A Macy’s Goes From Mall Mainstay to Homeless Shelter
Reprinted from The New York Times
ALEXANDRIA, Va. — Karleen Smith used to work at the Macy’s in Landmark Mall, putting price tags on summer dresses, housewares and the latest styles of shoes.
On Saturday, Ms. Smith, 57, returned to her former store, not as an employer or a customer, but as a resident.
The former Macy’s in this vacant shopping mall outside Washington has been transformed into a homeless shelter.
“It’s weird to be moving into this building. I used to work here,” she said inside the shelter’s common room, which was once the men’s department. “It’s called survival.”
As shopping malls struggle to survive in the era of Amazon, communities are looking for new uses for all the retail space. Some empty stores are finding another life as trampoline parks, offices, college classrooms, and churches.
At the vacant Macy’s in Alexandria, the Carpenter’s Shelter, a nonprofit group, moved into its temporary home last weekend, 15 months after the last shopper rang out. The former store now provides 60 beds, hot meals, and showers for families and for single men and women who are having trouble finding a place to live in a city with a scarcity of affordable housing.
The Landmark Mall was once at the vanguard of shopping.
Opened in 1965, the mall housed the region’s most fashionable department stores, Hecht’s, Woodward & Lothrop and Sears & Roebuck. Boys came to buy their first suit at the haberdasher, and teenage girls could get their shoes dyed to match the color of their prom dress.
Alexandria’s former mayor William D. Euille remembered playing the clarinet in the high school band at the mall’s opening ceremony. “It was the economic engine of the city,” he said.
Landmark tried to adapt over the years. It began as an open-air shopping center and went through an overhaul in the 1980s to enclose the property.

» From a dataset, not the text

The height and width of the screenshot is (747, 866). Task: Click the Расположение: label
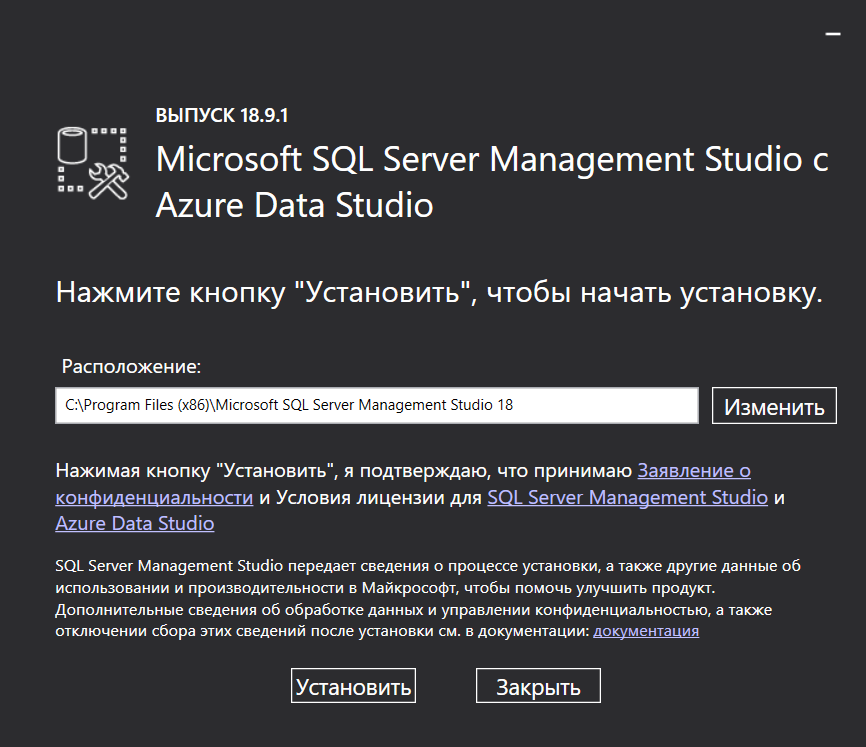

Eventually, the mall succumbed to retail’s propensity to chase after newer, flashier spaces. Developers built larger malls with more upscale brands nearby in Pentagon City and Tysons Corner, siphoning customers away from Landmark.
Landmark’s original anchor stores either have been bought out, went bankrupt or are clinging to life — like many in the retail business. Last year, 6,985 stores closed in the United States, a record number, according to Coresight Research, a retail analysis and advisory firm. This year, retailers are on a pace to close roughly 10,000 stores.
In its final years of operation, the Landmark’s tenants included two dollar stores and a tax preparer. Only the Sears is still operating. A lone, blue inflatable figure dances on the store’s roof, beckoning shoppers.